It's a life of ups and downs to say the least, but as the director credits to this documentary indicate, Belmaya was able to turn her dreams of making films into a reality. Yet that credit is more complicated than that, as Carpenter wanted to give her equal billing since she had guided the production, yet it was Carpenter who was the reason it was made at all. For that reason, some may have been wary of this film, a story of a white, Western filmmaker staging an intervention to rescue a poverty-stricken Asian; suspicions that Carpenter was boosting her profile off the back of Belmaya may have derailed the reaction before the film was widely seen.

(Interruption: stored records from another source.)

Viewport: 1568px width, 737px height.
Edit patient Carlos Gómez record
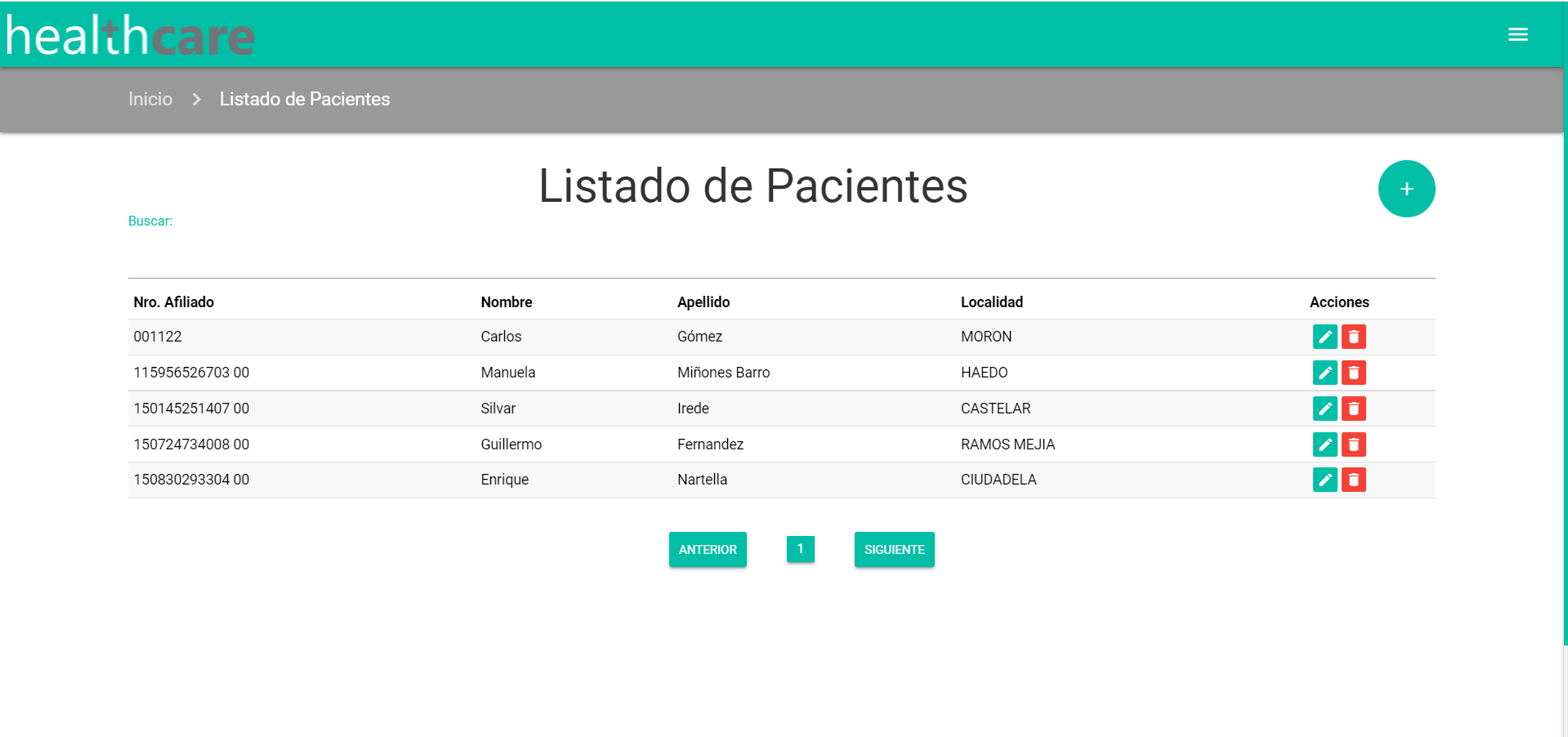tap(1325, 337)
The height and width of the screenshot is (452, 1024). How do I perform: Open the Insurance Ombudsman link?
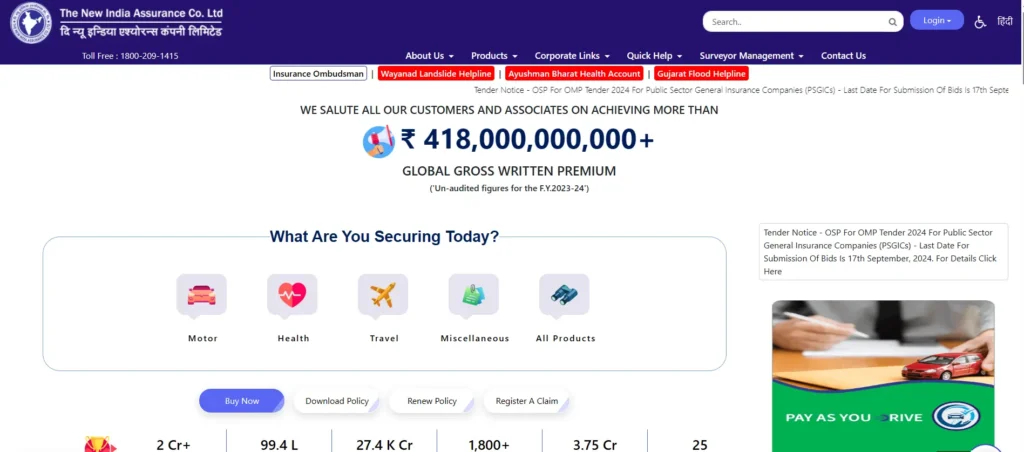click(x=319, y=74)
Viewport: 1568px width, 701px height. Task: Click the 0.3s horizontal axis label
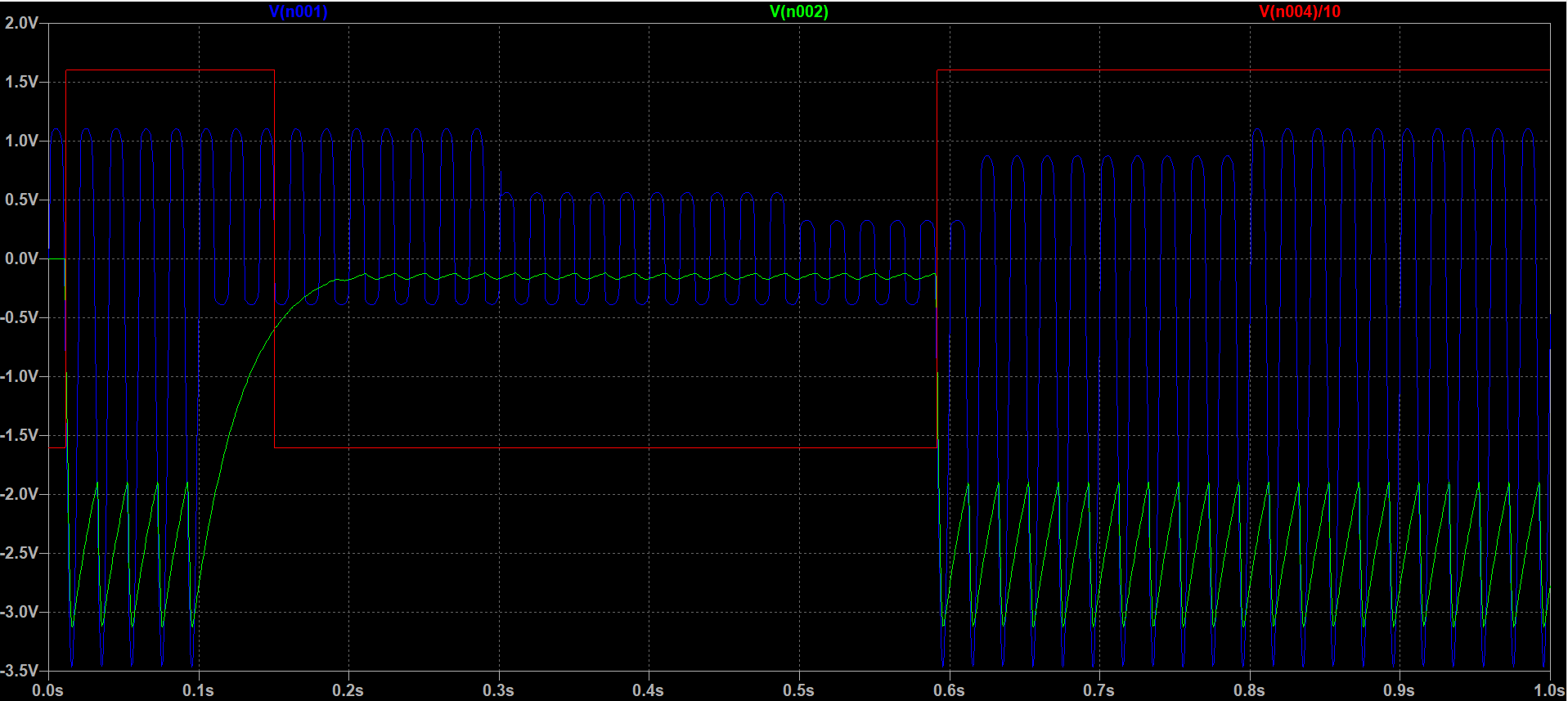pyautogui.click(x=498, y=690)
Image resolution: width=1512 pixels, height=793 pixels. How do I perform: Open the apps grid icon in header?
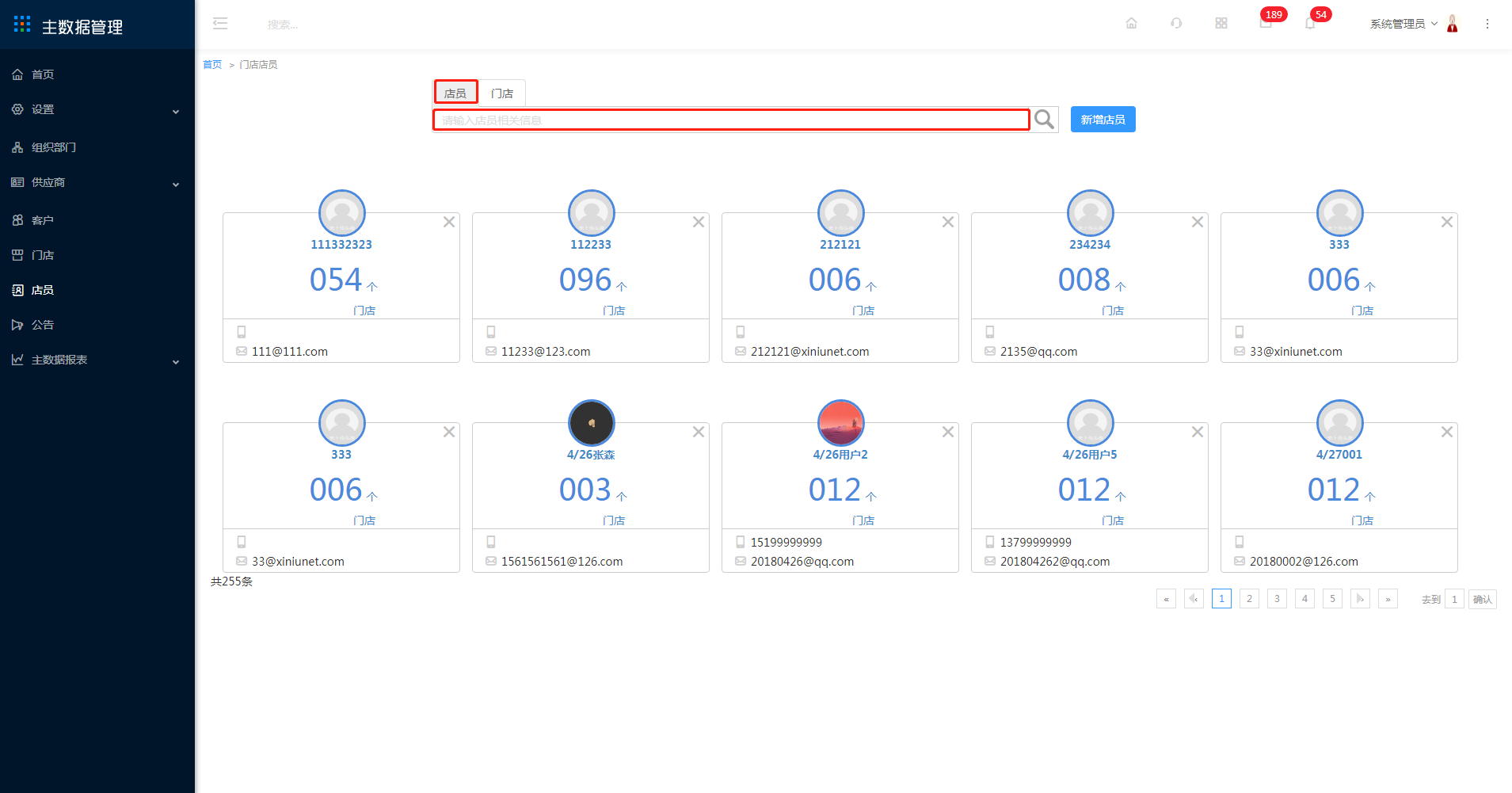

However, if you watched I Am Belmaya, you would see this was no simple act of charity, it was a genuinely felt move to give a voice to someone whose circumstances had disadvantaged them. When Carpenter caught up with her subject in 2014, the Nepalese woman was in a bad way, trapped in an unhappy marriage with a vulnerable toddler to look after, and no path out of this to better herself - filmmaking could not have been further from her mind. Nevertheless, a camera was given to her, a place on a new course was found, and suddenly, with access to a method of expressing herself, Belmaya was finding a new power simply by telling her own life story.

Hence the co-director credit, she really did shape the journey of the film as well as taking care of the technical side by operating the camera in many scenes and choosing what was to be recorded, all in the service of her real interest, promoting girls' education in Nepal, and across the world. There was a selfless quality to the documentary in that way, for she led by example, her engagement with society rekindled by use of technology – you can criticise people taking selfies or obsessively filming any bit of trivia around them on their phones, but Belmaya was applying that for good intentions, not out of vanity but out of a altruism. The thought that someone this disadvantaged was determined to improve the lot of her gender globally was truly affecting.

We get to know her very closely, as Carpenter took a back seat to attend to editing the hours of footage together, but while there are setbacks and scenes where she grows tearful at the abuses she has suffered, including a violent husband who refuses to divorce her, and the 2015 earthquake where she pitched in to try and rebuild the devastated community, overall the mood was positive, especially in light of how this resolved itself (which you can kind of anticipate, but that doesn't make it any the less cheering). Belmaya's saucer-eyed daughter was the main reason we could tell the years were passing, as she grew noticeably older the further the film progressed, and she threatened to steal the show with her antics, yet also because she was emblematic of a future her mother desperately wanted to be better for girls like her. With stories of Dalit women suffering still making the news at the time of release, you hoped that Belmaya was going to forge the difference she deserved, for all her countrywomen. Music by Marie-Anne Fischer.